Un début de lutte internationale contre les paradis fiscaux
D’après l’OCDE, un paradis fiscal est un territoire où le secret bancaire est strictement appliqué, les taxes faibles, la création d’entreprises très facile et la coopération judiciaire et fiscale avec les autres États faible, voire inexistante. En 2017, l’Union Européenne créé une liste noire commune des paradis fiscaux afin de lutter contre l’évasion, qui, selon l’OXFAM, coûte plus de 35 milliards d’euros aux coffres de la France, de l’Espagne, de l’Italie et de l’Angleterre, soit presque 18% des dépenses de santé de l’état français en 2018.
La liste noire est composée de 9 territoires, dont les Îles Vierges américaines. De leur côté, les Îles Caïmans figurent seulement dans la liste de surveillance, la liste grise.

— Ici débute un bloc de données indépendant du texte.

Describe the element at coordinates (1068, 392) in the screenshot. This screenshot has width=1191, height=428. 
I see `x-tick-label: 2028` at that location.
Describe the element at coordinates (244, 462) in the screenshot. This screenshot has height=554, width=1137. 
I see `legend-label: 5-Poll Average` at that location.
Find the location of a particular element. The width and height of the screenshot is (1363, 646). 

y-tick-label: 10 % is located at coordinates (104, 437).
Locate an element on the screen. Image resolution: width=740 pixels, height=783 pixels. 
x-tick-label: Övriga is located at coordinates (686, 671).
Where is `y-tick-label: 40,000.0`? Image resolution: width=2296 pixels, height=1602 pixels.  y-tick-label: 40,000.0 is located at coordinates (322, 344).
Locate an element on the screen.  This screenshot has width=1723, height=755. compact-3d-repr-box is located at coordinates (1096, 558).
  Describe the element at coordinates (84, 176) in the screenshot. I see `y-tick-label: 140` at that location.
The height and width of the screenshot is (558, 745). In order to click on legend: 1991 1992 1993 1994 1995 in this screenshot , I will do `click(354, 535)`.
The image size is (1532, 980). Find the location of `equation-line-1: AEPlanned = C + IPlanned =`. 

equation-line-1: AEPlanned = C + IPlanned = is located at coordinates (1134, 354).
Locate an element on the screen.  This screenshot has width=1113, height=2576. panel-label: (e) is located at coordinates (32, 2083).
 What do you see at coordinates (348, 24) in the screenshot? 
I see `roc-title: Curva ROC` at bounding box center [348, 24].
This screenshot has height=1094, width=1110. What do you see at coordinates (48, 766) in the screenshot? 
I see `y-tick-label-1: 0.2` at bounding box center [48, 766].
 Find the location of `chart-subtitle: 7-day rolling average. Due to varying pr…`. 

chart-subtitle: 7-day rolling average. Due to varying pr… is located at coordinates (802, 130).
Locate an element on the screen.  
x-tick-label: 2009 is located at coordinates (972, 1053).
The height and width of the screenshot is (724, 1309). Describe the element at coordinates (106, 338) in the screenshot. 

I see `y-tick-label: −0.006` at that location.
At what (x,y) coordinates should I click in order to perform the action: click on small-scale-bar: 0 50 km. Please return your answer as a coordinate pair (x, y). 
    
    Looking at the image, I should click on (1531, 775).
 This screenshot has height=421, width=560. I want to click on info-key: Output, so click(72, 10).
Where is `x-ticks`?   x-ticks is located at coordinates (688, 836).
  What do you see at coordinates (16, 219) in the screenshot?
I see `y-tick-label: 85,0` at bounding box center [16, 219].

Peu importe le score du match, l’évasion continue de l’emporter
Les critères utilisés par l’Union Européenne font l’objet de plusieurs critiques. Comme on peut le voir dans la carte ci-dessus, de nombreux pays blacklistés par d’autres organisations ne sont pas présents dans la liste noire européenne. Et, selon l’Oxfam, si l’UE appliquait ses propres critères à l’intérieur de l’Union, cinq pays européens devraient également y figurer.
De plus, les conséquences de cette liste sont limitées à des sanctions de crédits financiers européens (comme le Fonds européen pour les investissements stratégiques et le Fonds européen pour le développement durable) qui n’intéressent guère les deux territoires. La Commission européenne a proposé de lier la liste à d’autres mesures mais les politiques fiscales communes au sein de l’UE sont votées à l’unanimité, nous pouvons difficilement imaginer un vote du Royaume-Uni contre un territoire qui lui appartient.
Dans ce sens, l’économiste Thomas Piketty critique l’opacité volontaire du système financier mondial dans son livre Le Capital au XXIème Siècle. Une mesure envisageable serait de priver les pays de financements de la Banque mondiale ou du FMI. Cependant, la situation actuelle semble ne déranger ni les Américains ni les Britanniques.
Ce n’est donc pas qu’en matière de ballon rond que les Îles Caïmans sont proches de triompher. Le pays pourrait en effet, dans les temps qui viennent, échapper à la liste grise de l’Union Européenne, sans pour autant durcir ses politiques fiscales.